Zhou Jingren, CTO of Alibaba Cloud, also admitted to "Intelligent Emergence" in a media interview after the Yunqi Conference: Currently, there are few major differences in the general direction of the technical route in the entire industry. Almost all global companies are making radical investments in AI competition and quickly releasing models. The problem lies in how each manufacturer actually does it.
"The current model competition is a competition between systems," Zhou Jingren said. "There is no such thing as 'holding back a big move' in the development and innovation of models. It is complementary to the underlying infrastructure and the cloud."
How to understand the "system"? It may point more to an AI strategic choice.
After DeepSeek changed the global AI narrative, all major companies have increased their investment in AI, from the underlying computing power to cloud computing and open - source.
The differences in the AI routes of major companies have formed an interesting contrast. Take the recent Tencent Ecosystem Conference as an example. Tencent talks more about scenarios and implementation in the B - and C - ends. It first applies AI to its own business and then expands externally. ByteDance is more like iOS, adopting a legion - style approach from models to applications. The difference is that ByteDance is used to first developing a better - performing version in a closed - source environment and then slowing down the pace of open - source.
2023 was a crucial turning point for Alibaba Cloud. After Wu Yongming took over as CEO of Alibaba Cloud, he proposed the strategy of "AI - driven, public cloud first."
Since then, Alibaba Cloud has mainly accomplished several things in the past few years: First, it returned to public cloud and cut projects with high implementation costs and low profits. Then, it invested a large amount of budget in AI. It not only made external investments in startups such as the six AI unicorns but also made great efforts in model self - research, open - source, and infrastructure reconstruction.
Alibaba Cloud's current route is closer to Google's. From the underlying computing power infrastructure, the middle - layer cloud computing, to the upper - layer models, both Alibaba and Google adopt a full - stack self - research and independent construction strategy and ensure that each layer is leading globally.
The ASI proposed by Alibaba today is not a new term. In March this year, Google DeepMind revealed a "six - level roadmap for AGI," which corresponds to Alibaba's three - step ASI plan in many aspects. The third stage of ASI, "surpassing humans," is quite similar to AGI Level 6 defined by DeepMind.
△Source: DeepMind
The radical investment in AI also stems from the inseparable relationship between AI and cloud computing. Alibaba Cloud even announced a new positioning today, becoming a "full - stack artificial intelligence service provider." "Tokens are the electricity in the future AI world," Wu Yongming said.
There is no doubt that we are still in the very early stage of the AI era. Currently, the model call volume accounts for a very small proportion of the enterprise cloud consumption, but the trend change is important.

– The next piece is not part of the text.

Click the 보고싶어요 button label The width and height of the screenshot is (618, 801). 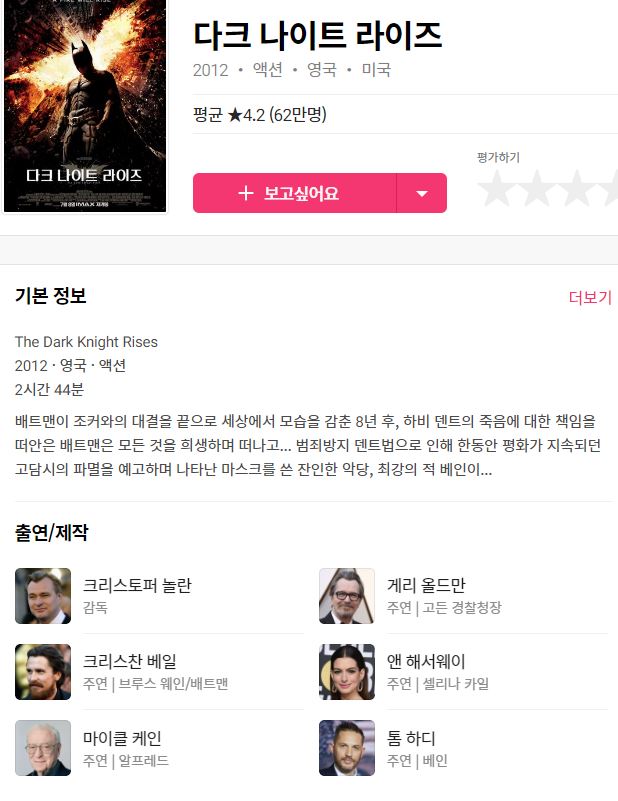(301, 193)
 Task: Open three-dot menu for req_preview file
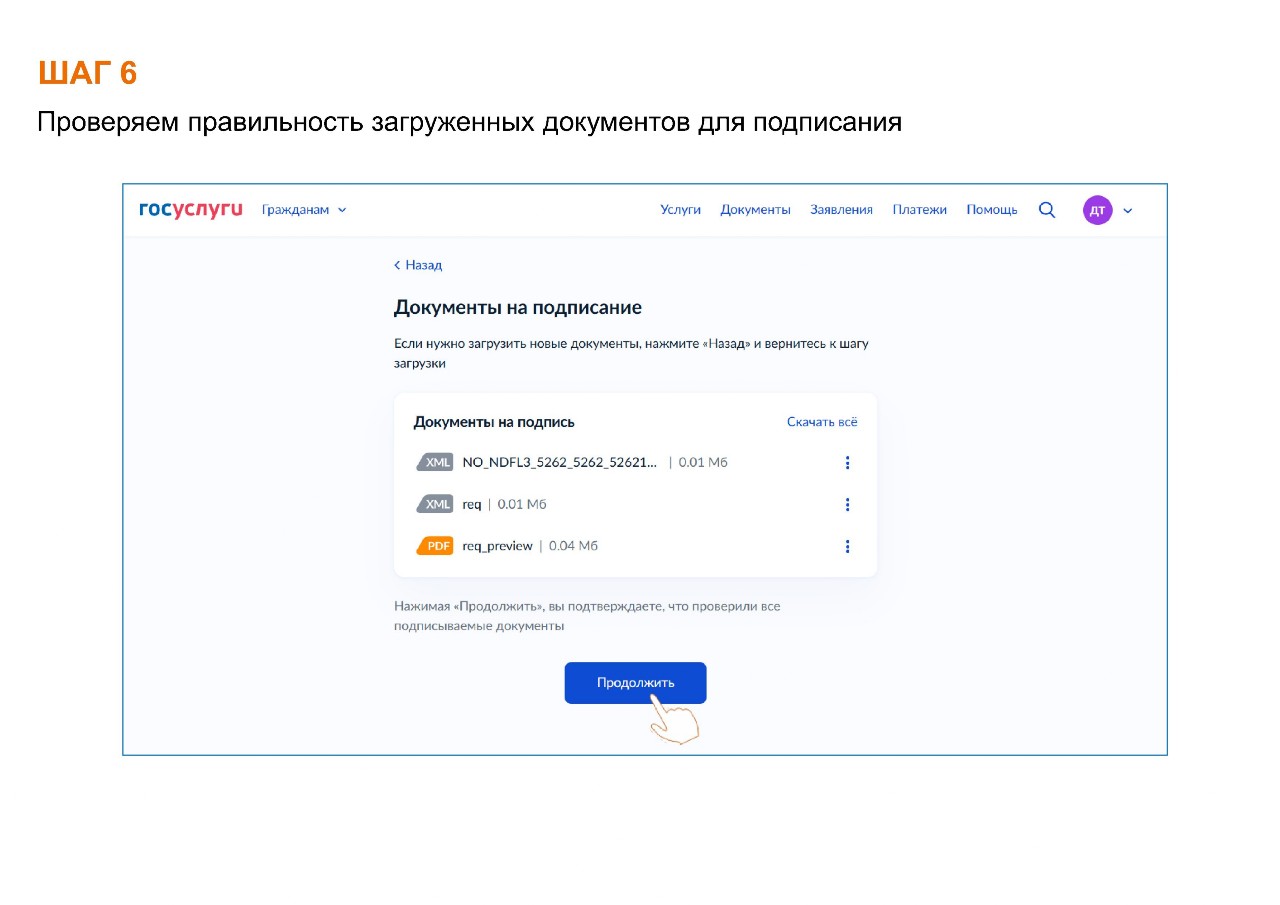tap(847, 546)
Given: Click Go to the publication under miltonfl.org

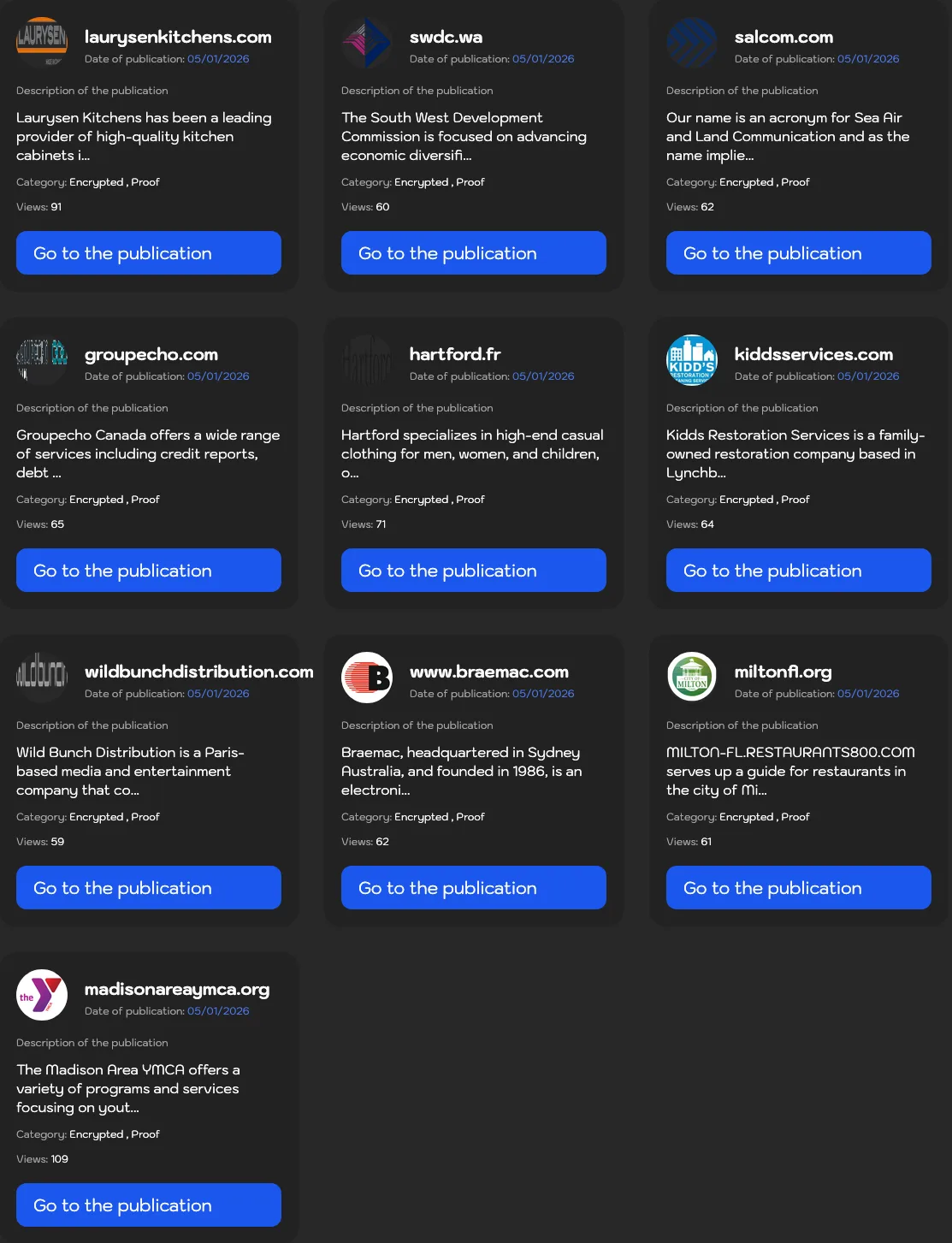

In an interview after the conference, Xu Dong, General Manager of Alibaba Cloud's Tongyi large model business, told the media that a year ago, most of the large - model call volume came from data labeling for offline tasks. But a year later, the call volume for online tasks has increased dozens of times. Enterprises in various industries are integrating large models into their production processes, which proves that large models are rapidly bringing incremental growth to the cloud market.
In the past 16 years, providing the "water and electricity" of the digital world was Alibaba Cloud's explanation of its own market value for a long time. This is actually in line with the ecological position of the "Android in the LLM era" that Alibaba Cloud is now advocating.